---- Given data
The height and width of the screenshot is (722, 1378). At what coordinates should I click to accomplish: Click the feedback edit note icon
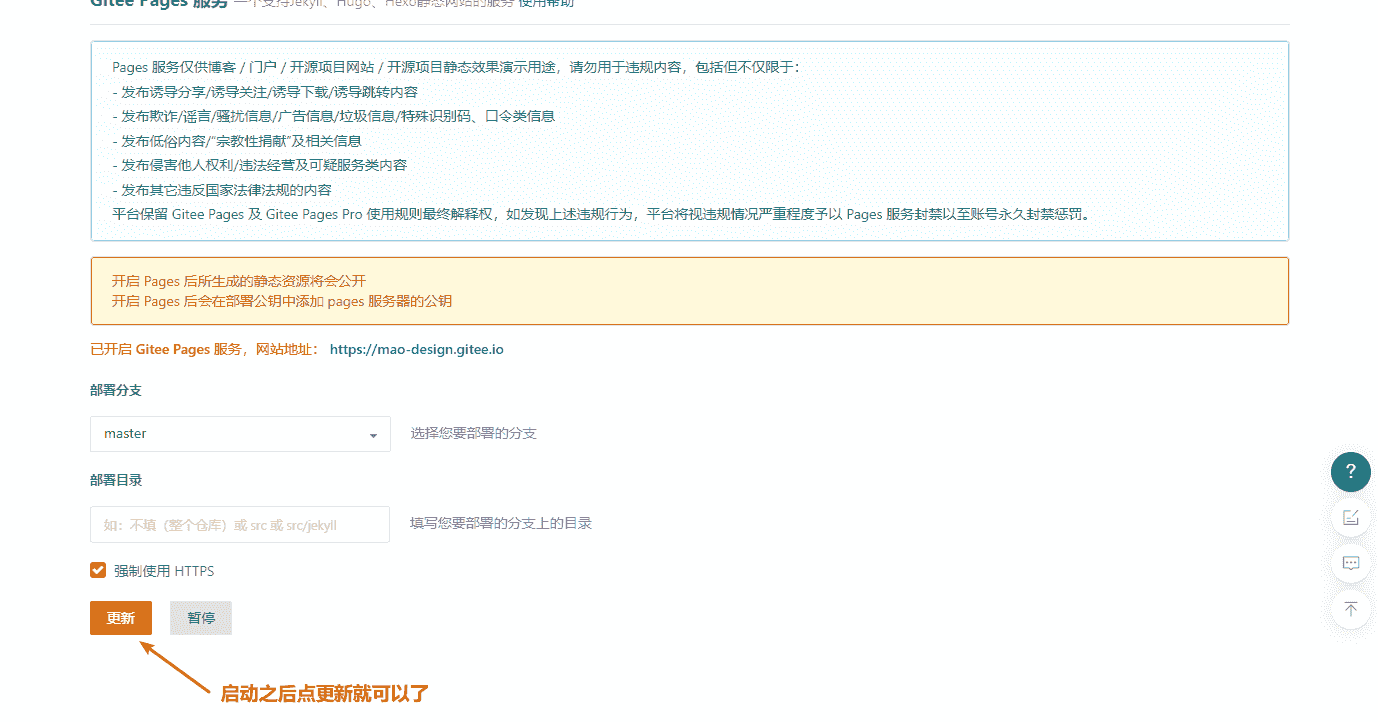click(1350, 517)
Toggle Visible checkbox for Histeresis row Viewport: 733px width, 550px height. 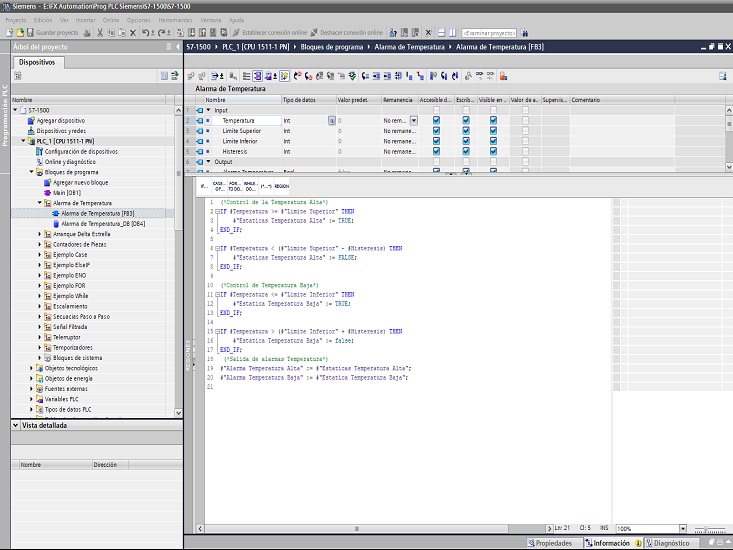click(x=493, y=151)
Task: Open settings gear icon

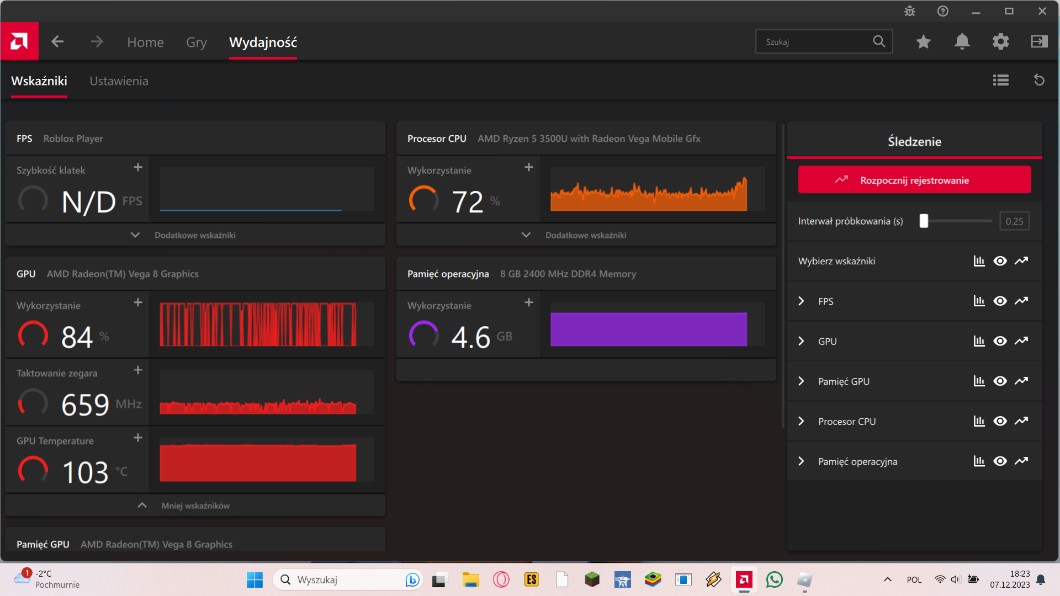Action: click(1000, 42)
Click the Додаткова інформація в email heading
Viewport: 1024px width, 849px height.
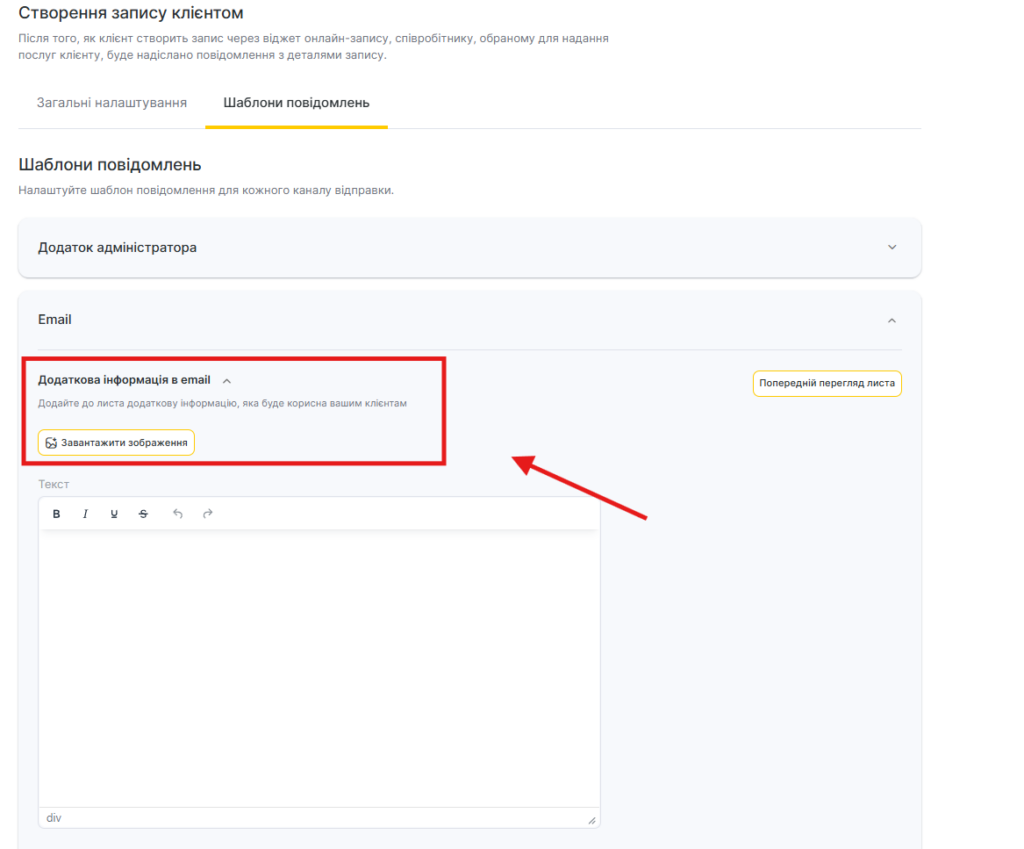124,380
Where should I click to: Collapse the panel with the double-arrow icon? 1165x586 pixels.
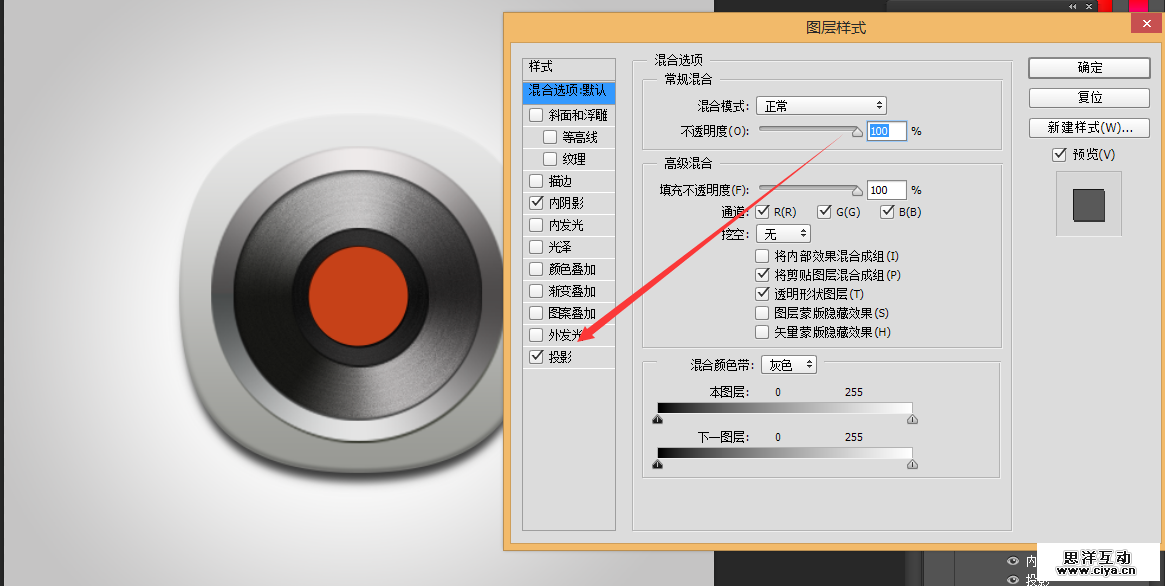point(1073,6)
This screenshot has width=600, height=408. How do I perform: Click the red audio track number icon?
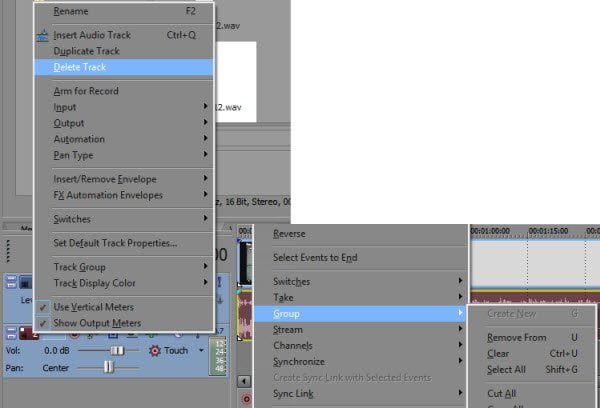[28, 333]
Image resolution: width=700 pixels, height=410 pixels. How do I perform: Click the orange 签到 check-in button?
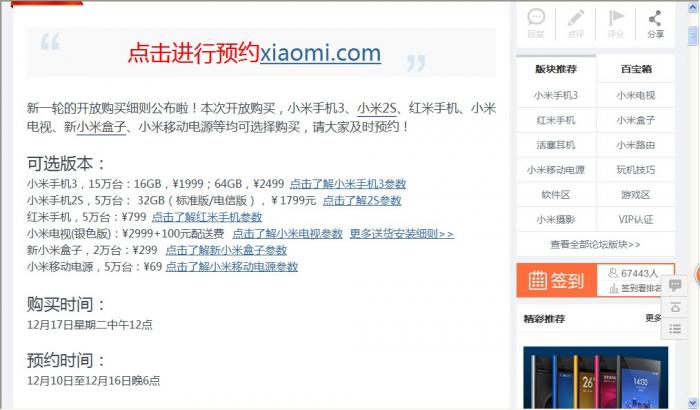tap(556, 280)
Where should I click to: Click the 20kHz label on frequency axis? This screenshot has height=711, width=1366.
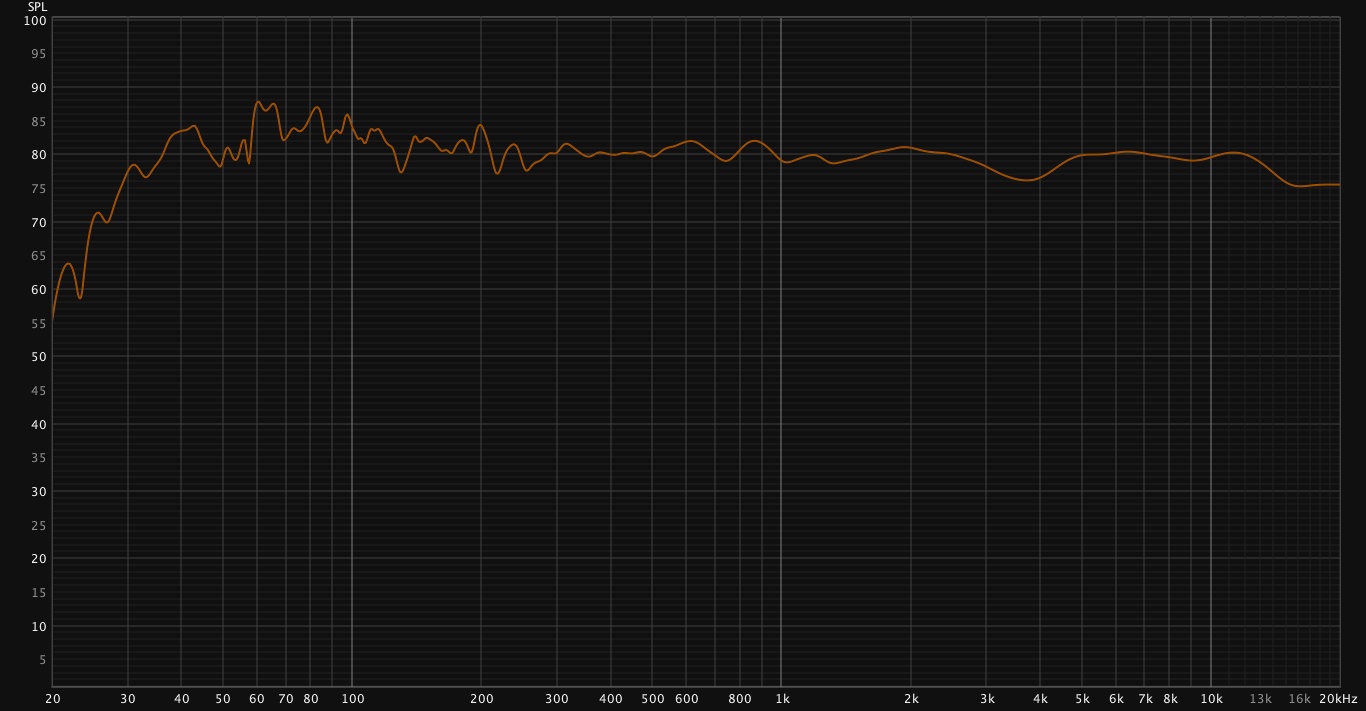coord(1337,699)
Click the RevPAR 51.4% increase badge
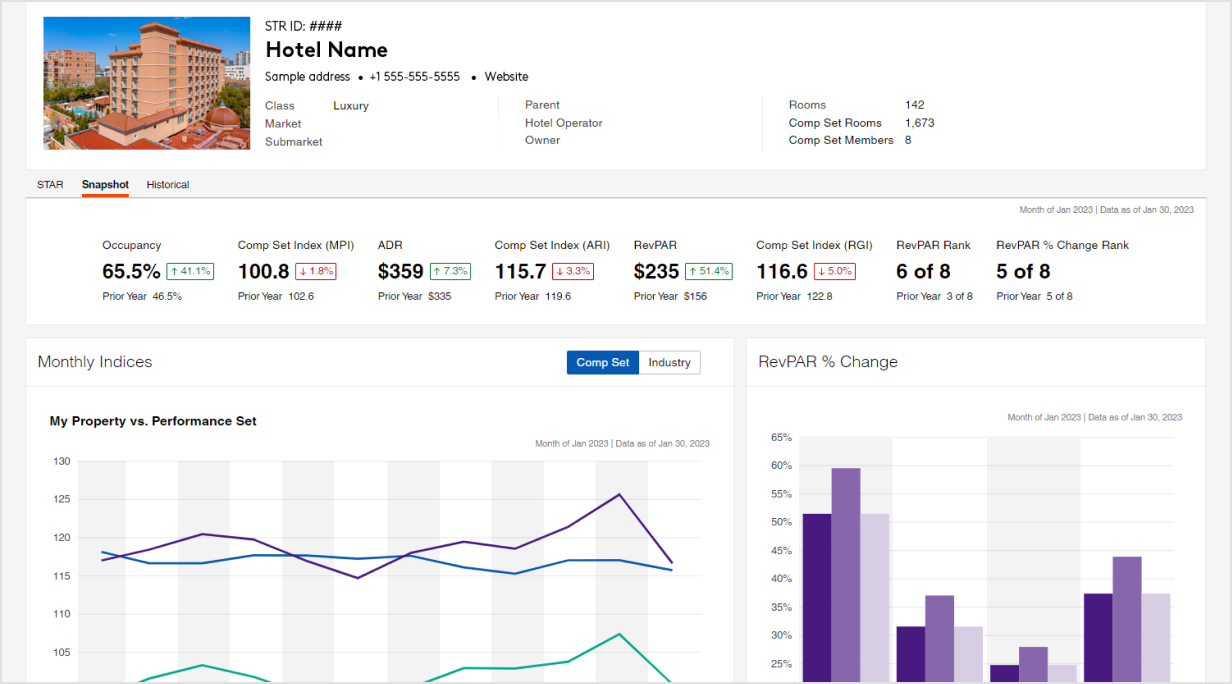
--------
_Work to complete_
Quote exactly the lines from the one that contains "This screenshot has width=600, height=408." through the end of the listing above, both ends included, leaving out the pictures.

_Task answer_
This screenshot has width=600, height=408. How do I perform: Click the red audio track number icon?
[28, 333]
Image resolution: width=700 pixels, height=410 pixels. How do I perform: Click the orange 签到 check-in button?
tap(556, 280)
Where should I click to: Click the 20kHz label on frequency axis? This screenshot has height=711, width=1366.
coord(1337,699)
Click the RevPAR 51.4% increase badge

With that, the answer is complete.